Re: WOWorkerThread deadlocks
Re: WOWorkerThread deadlocks
- Subject: Re: WOWorkerThread deadlocks
- From: Maik Musall <email@hidden>
- Date: Thu, 13 Sep 2012 08:52:43 +0200
Hi Alex, Hi Chuck,
Am 13.09.2012 um 02:28 schrieb Chuck Hill <email@hidden>:
>>> Never out of memory. The app is allowed to grow up to 24 GByte, stays in the 1-4 GByte range in normal use and occasionally grows up to 12 GByte with the most advanced statistics that tend to suck in the whole database.
>>>
>>> That's also the reason though that I can't use separate EOF stacks for the statistics, because as soon as there were more than one of them, I'd have multiple 10 GByte-ish snapshot caches. The server has 48 GByte and I don't really want to hit that limit... and with separate stacks, it also would be difficult to keep the stats reflect current changes in the other stacks.
>>
>>
>> I am not sure about the background threads (depends on how long OSC locks are held), but using ECs sharing the same EOF stack with regular requests is likely to cause problems like you are seeing.
>>
>> Do you mean that the application would be unresponsive while the lock was held in the background thread, or that simply doing it that way will lead to unrecoverable deadlocks?
>> If you do massive fetches in the background, that will block other requests as the only OSC is locked.
>
> Correct.
>
>
>> That said, I think (and correct me if I'm wrong) if you lock the ec but do not fetch anything with this ec, other ecs can still access the db.
>
> Also correct. The lock contention is only when fetching or saving. It can also happen if your code (or Wonder code that you are using) locks something in EOControl or EOAccess.
I'm very familiar with that stuff, and my users know how it feels to wait for that lock :-)
>> Anyway, the best practice is to use a dedicated OSC to do background work.
>> Maik, you should use a dedicated OSC for your stats, and try, if possible to clean memory, for example :
>>
>> ec.lock();
>> try {
>> // huge loop to compute stats
>> for (i = 0; i < 1000000; i++) {
>> // doing stuff with ec...
>> // cycling the ec
>> if (i % 100 == 0) {
>> ec.unlock();
>> ec.dispose();
>> ec = newEditingContextForMyWork();
>> ec.lock();
>> }
>> }
>> } finally {
>> ec.unlock();
>> }
>
> If practical (I recall that it is not in Maik's case) that can be a good way of limiting memory usage.
Right, not practical for me. I even rely on those statistics to fill the snapshot cache with data that other users will need in a minute anyway to speed up overall response times. Those statistics are not strictly background processes, they are user interaction that happens to be implemented in a worker thread while the user is displayed a long response page.
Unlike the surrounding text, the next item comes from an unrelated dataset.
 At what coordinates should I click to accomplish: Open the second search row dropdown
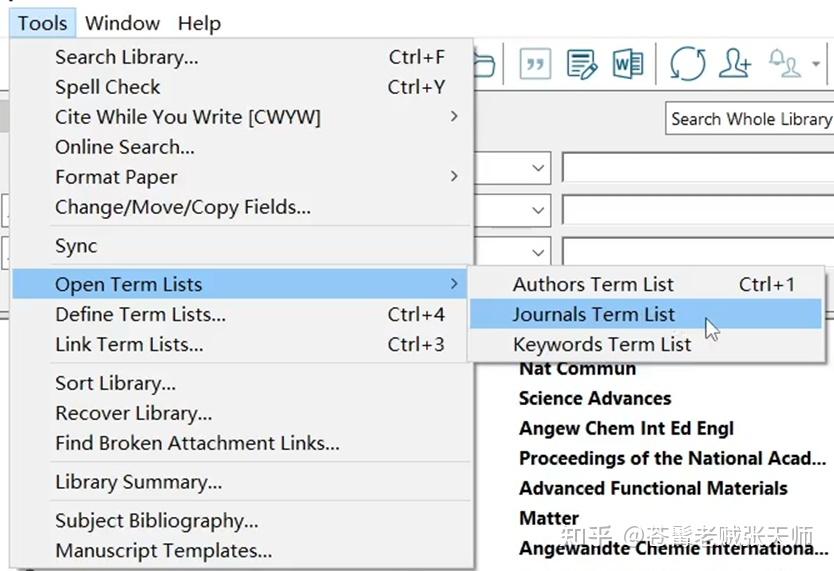(539, 210)
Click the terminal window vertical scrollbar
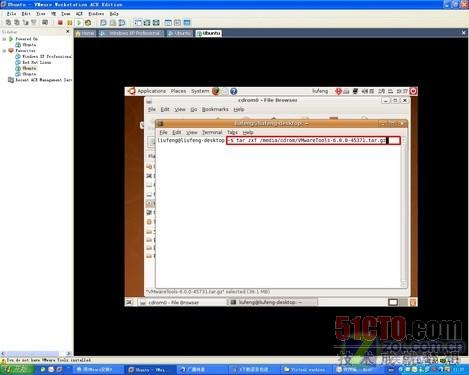This screenshot has height=375, width=469. (x=404, y=212)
What I've done to improve concurrent response times while those stats fetch their 300000 EOs: I fetch them in batches of a few 1000 and release the lock in between. This is the method I can call on my manual-locking editing context between batches:
public void shortLockRelease() {
unlock();
try {
Thread.sleep( 50 );
} catch( InterruptedException e ) {
e.printStackTrace();
} finally {
lock();
}
}
This effectively gives other threads the opportunity to sneak in a few transactions before the stats worker resumes grabbing the OSC's resources, and is enough to keep response times within a reasonable limit. Users feel it when stats are running, but they don't have to really wait any more. I've even tuned those 50 ms. Less than that and don't get the desired effect. More than that and you needlessly increase the stats execution time.